Selokan atau kanal Van Der Wijck di Kabupaten Sleman menjadi saksi bagaimana Yogyakarta kemudian dikenal karena masakannya yang identik memiliki rasa manis. Saluran irigasi ini dibangun saat sistem tanam paksa diberlakukan pada masa kolonial Belanda.
***
Pagi belum sempurna kala Annisatul Dina Pramudita (27) meninggalkan rumah. Ia telah menitipkan sang anak di rumah orang tuanya, tak lupa ia siapkan pula sarapan untuk suaminya yang sedang masuk malam. Sebagai kepala dukuh, sudah 2 minggu ini ia disibukkan dengan persiapan acara Festival Van Der Wijck yang berlangsung di dusunnya, Tangisan, Banyurejo, Tempel, Sleman.
Satu kilometer dari kediamannya, di tepi selokan Van Der Wijck, puluhan orang bersiap menikmati kemeriahan festival. Panitia sibuk menyiapkan acara, para penjual sibuk menata dagangan, dan satu dua pesepeda berhenti dan melihat-lihat keramaian hari itu, Sabtu, 19 Maret 2022. Sementara acara pertama berupa jalan sehat telah dimulai.
Sungai di atas jalan
Bagi yang pernah melintas di sekitar Sleman arah barat, terutama di perbatasan Kecamatan Minggir dan Kecamatan Tempel, tidak asing dengan bangunan bernama Buk Renteng. Dalam bahasa Jawa, buk berarti jembatan dan renteng artinya rangkaian.
Dari kejauhan, Buk Renteng akan mirip seperti sebuah benteng dengan lubang terowongan di bawahnya. Di waktu tertentu, pengguna jalan di dekatnya bisa melihat saat ketinggian air mencapai atas dan seperti hendak meluap. Beberapa waktu lalu, tempat ini sempat viral di media sosial lantaran ada sebuah mobil yang hanyut dan mengakibatkan kanal meluap.
Bagi penikmat film atau buku, nama kanal ini mungkin akan mengingatkan dengan nama film adaptasi novel karya Buya Hamka, Tenggelamnya Kapal Van Der Wijck. Berkaitan dengan nama ini, beberapa sumber di internet mengatakan bahwa Van Der Wijck adalah nama seorang Gubernur Jenderal Hindia Belanda dari tahun 1893 hingga 1899 dengan nama lengkap Carel Herman Aart van der Wijck.
Bangunan ini berada di Dusun Tangisan, Banyurejo, Tempel, Sleman. Secara fisik, Buk Renteng mirip dengan sungai di atas jalan. Bangunan ini merupakan bagian dari kanal atau selokan Van Der Wijck, salah satu dari 3 selokan di Yogyakarta selain Selokan Mataram dan Selokan Kalibawang.
Berbeda dengan Selokan Mataram yang dibangun di masa pendudukan Jepang, Kanal Van Der Wijck memiliki usia lebih tua. Saluran irigasi ini mulai dibangun pada 1 Agustus 1909 dan raja berkuasa saat itu adalah Sri Sultan Hamengkubuwono VIII.

========================================

### YANG DIMINTA
Tuliskan ulang tanpa perubahan bagian teks tentang Selokan Van Der Wijck, mulai dari "Selokan atau kanal" hingga "masa kolonial Belanda.".

### KUMPULAN CATATAN
========================================

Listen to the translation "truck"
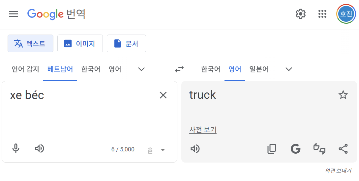The width and height of the screenshot is (359, 181). click(195, 149)
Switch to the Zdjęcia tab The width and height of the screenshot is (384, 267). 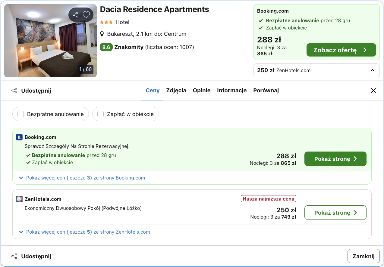coord(176,90)
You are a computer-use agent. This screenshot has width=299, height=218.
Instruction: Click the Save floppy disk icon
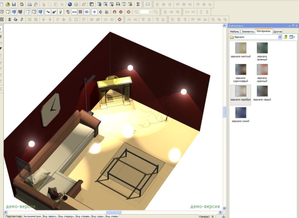pos(13,5)
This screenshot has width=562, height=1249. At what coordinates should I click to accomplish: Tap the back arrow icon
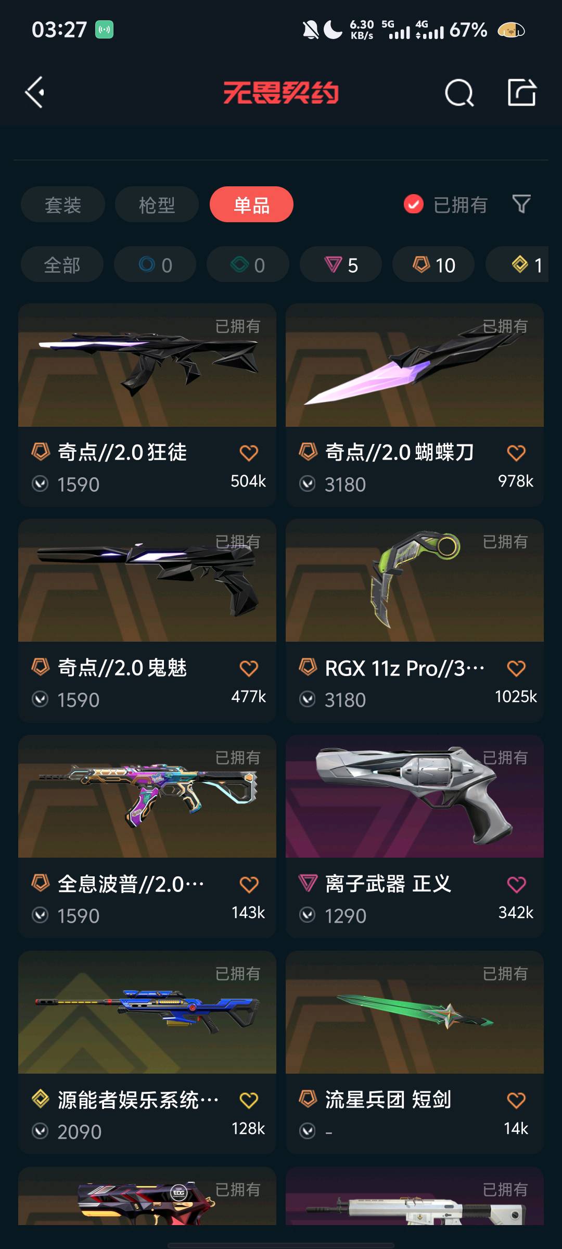[34, 93]
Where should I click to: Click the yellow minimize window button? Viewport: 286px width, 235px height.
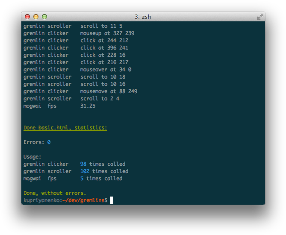tap(36, 17)
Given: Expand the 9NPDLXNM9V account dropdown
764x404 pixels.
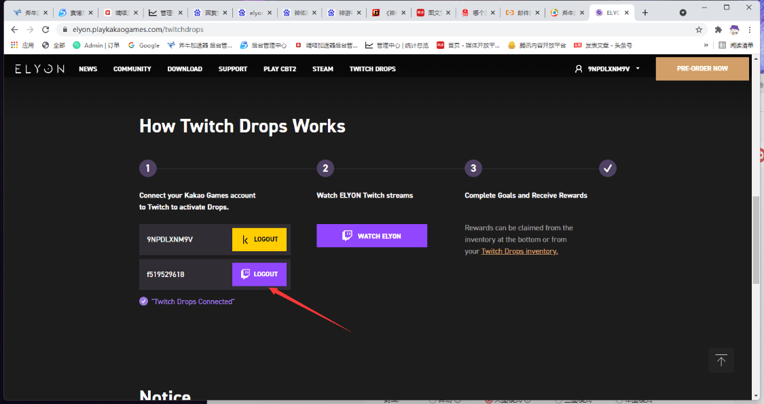Looking at the screenshot, I should click(x=607, y=69).
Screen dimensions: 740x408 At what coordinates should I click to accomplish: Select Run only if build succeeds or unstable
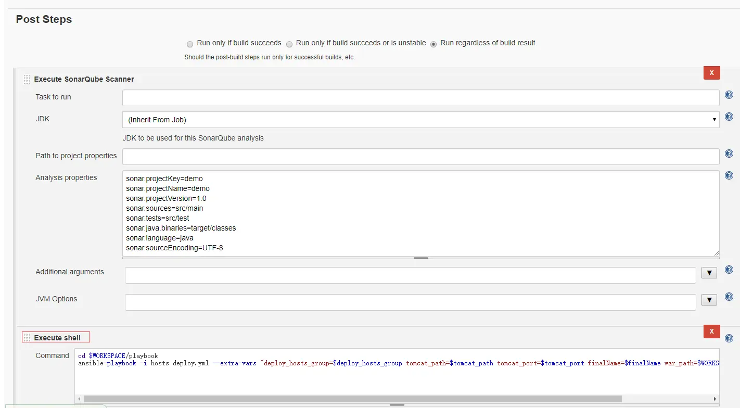[x=289, y=44]
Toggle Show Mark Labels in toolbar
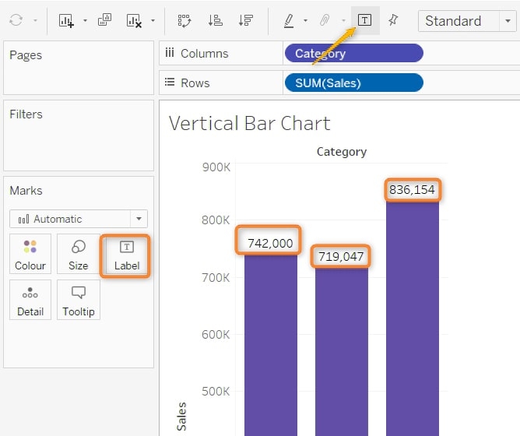Image resolution: width=520 pixels, height=436 pixels. click(364, 20)
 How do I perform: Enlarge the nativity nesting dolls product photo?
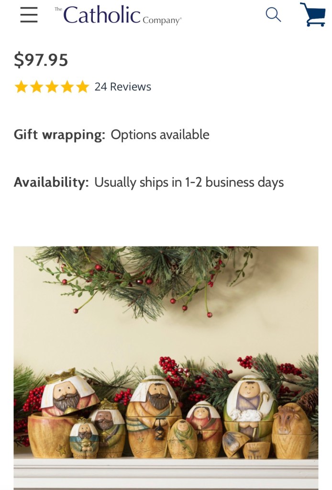(166, 368)
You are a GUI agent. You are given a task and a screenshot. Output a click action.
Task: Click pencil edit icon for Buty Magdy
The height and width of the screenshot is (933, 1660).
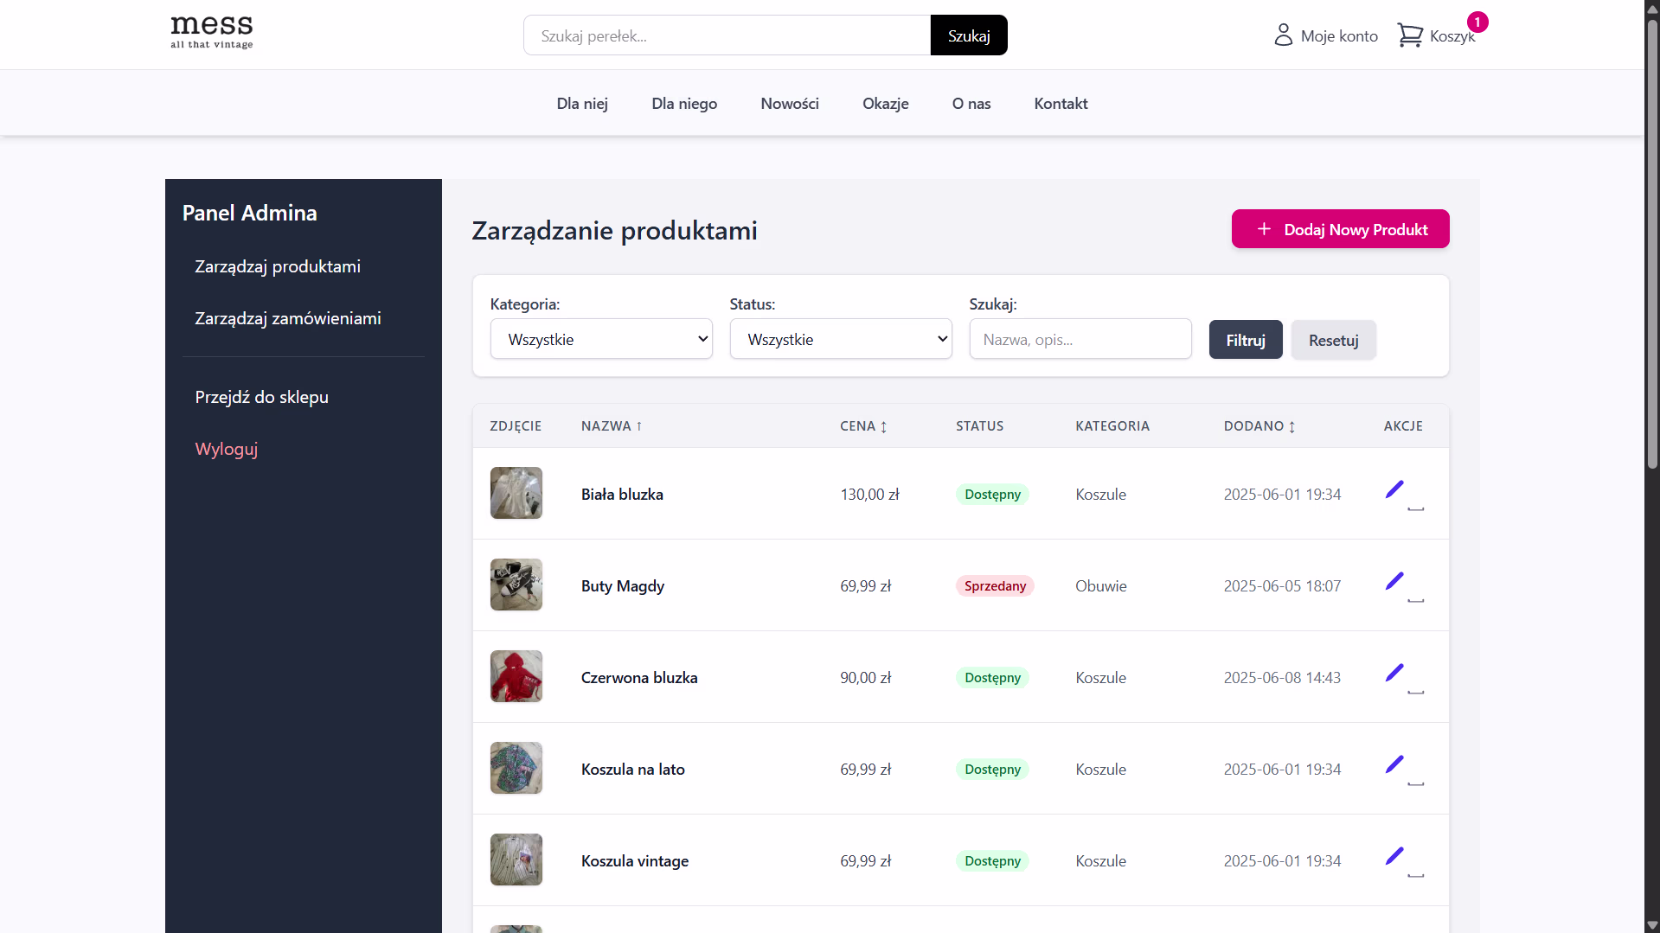[1394, 582]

========================================

### JAWABAN TERTULIS
Selokan atau kanal Van Der Wijck di Kabupaten Sleman menjadi saksi bagaimana Yogyakarta kemudian dikenal karena masakannya yang identik memiliki rasa manis. Saluran irigasi ini dibangun saat sistem tanam paksa diberlakukan pada masa kolonial Belanda.